Ирреальная манера существования исполнителей становится ещё более галлюциногенной из–за плёнки. Столь резкое соединение контрастных элементов, забыть про которые невозможно, и создаёт сильный эмоциональный эффект. Формализм здесь находит свою максиму: гротескные актёры не стараются войти в образ, а растягивают страдания, превращая их в своё знамя, которое показывают любому желающему, плёнка же туманит эмоции и действия героев, застилая сельскую трагедию непрозрачной обёрткой. Под актёрским формализмом, я подразумеваю, в первую очередь, то, что голос и движение служат проводниками к главной сути интерпретации пьесы. Именно интерпретации, так как, будь спектакль иллюстрацией, то на вершине были бы диалоги, а не стиль существования персонажей. Театральная форма тут нужна для того, чтобы показать тяжесть быта не диалоговыми описаниями, а искрящимся примером, который воздействует сильнее, нежели перебрасывание предложениями. Катарсический эффект, наблюдающийся у многих, связан с тем, что выдающаяся манера существования дополняется ещё одним усиливающим фактором: плёнкой, которая играет роль добивающего лежащего человека преступника, приходящего в тот момент, когда уже кажется, что можно оставить истекающую кровью жертву в покое, но преступник, обладая не только значительным чувством пунктуальности, но и сильным талантом в области паранойи, понимает, что если оставить серого гражданина в красной крови, то он может выкарабкаться из этого положения. Забыть про всю формальность происходящего может лишь только тот человек, который, вместо того, чтобы наблюдать за тем, что происходит за плёнкой на сцене, наблюдает за тем, что происходит за плёнкой на телефоне. Это покрывало как раз и помогает достичь формалистической максимы, направленной на зрителя.

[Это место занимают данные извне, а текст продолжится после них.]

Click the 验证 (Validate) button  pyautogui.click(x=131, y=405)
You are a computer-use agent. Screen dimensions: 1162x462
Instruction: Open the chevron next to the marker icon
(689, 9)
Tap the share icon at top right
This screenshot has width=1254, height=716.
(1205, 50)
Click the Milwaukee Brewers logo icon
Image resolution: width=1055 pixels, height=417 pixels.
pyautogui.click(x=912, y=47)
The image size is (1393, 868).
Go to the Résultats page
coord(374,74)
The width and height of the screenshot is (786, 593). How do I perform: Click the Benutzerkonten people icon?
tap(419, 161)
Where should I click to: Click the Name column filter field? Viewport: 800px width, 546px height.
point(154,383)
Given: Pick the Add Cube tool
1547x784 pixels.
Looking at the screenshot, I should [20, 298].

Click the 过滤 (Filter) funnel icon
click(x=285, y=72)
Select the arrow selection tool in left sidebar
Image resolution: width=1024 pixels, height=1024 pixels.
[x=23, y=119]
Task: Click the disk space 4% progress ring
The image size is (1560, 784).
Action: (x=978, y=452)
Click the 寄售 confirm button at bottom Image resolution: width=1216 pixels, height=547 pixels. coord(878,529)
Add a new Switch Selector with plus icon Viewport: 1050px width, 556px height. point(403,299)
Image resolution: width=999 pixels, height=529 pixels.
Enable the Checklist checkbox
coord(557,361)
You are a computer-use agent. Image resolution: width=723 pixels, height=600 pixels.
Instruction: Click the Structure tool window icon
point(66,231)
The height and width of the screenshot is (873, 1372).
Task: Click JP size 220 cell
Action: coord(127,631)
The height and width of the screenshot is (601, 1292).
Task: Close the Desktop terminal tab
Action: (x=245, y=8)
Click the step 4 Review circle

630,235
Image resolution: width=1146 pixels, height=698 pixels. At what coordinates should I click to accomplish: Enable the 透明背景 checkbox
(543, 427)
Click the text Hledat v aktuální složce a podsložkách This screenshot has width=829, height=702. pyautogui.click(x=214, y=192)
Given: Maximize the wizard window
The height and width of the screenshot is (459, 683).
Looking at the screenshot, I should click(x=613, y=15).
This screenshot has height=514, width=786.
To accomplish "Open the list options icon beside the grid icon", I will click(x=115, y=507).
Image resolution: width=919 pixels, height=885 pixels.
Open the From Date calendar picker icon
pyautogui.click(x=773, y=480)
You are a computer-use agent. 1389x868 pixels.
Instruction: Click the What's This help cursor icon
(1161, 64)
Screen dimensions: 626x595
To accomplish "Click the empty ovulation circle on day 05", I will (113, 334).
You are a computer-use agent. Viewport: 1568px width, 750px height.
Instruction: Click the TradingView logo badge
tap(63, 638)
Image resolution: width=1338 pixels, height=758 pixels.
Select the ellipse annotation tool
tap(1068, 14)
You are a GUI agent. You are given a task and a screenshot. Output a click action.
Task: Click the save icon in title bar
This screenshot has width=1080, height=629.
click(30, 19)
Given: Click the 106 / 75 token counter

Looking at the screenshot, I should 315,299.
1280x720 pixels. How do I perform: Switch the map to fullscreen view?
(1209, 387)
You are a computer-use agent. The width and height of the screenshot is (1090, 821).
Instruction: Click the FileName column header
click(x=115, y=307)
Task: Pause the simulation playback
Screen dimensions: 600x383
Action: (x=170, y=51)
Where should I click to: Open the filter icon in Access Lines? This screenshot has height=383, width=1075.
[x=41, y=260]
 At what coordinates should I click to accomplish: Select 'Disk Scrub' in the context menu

Светящаяся паутина, сотканная пауком-декоратором, обрамляет брехтоподобного конферансье, перелагающего язык пьесы на язык музыки. Зонги, исполняющиеся в перерывах между актами, помогают понять, как получается такая степень отстранения в спектакле. Рассматривая текст песен, можно заметить, что главенствующего эмоционального блюда, выбранного шеф-поваром-автором, там нету, а скорее представлен шведский стол. Зонги состоят из множества эмоциональных переливов, в которых встречаются противоположные друг другу чувства, но ни одно из них не начинает командовать и подчинять соседей, подбирать себе пару, с которой легче было бы устраивать музыкальный холокост, нет, они вытекают друг из друга, превращаясь в один организм, но при этом, отстаивая право быть индивидуальным органом. То же самое наблюдается и в самом спектакле, где пересекаются множество чувственных тем, но ни одна не превалирует над другой. Такого рода органичные организмы почти невозможно встретить в театре, где всё ещё главенствует сверхзадача. Это отстранение получается благодаря тому, что спектр охватываемых эмоций слишком широк, пристрастное изучение одной из них привело бы к дисбалансу, изучение всех привело бы либо к провалу, либо к спектаклю по продолжительности равному «Горе Олимп», так что единственный способ, который оставался Муравицкому — представить все эти чувства выложенными на стол, не отдавая предпочтение какому-то одному.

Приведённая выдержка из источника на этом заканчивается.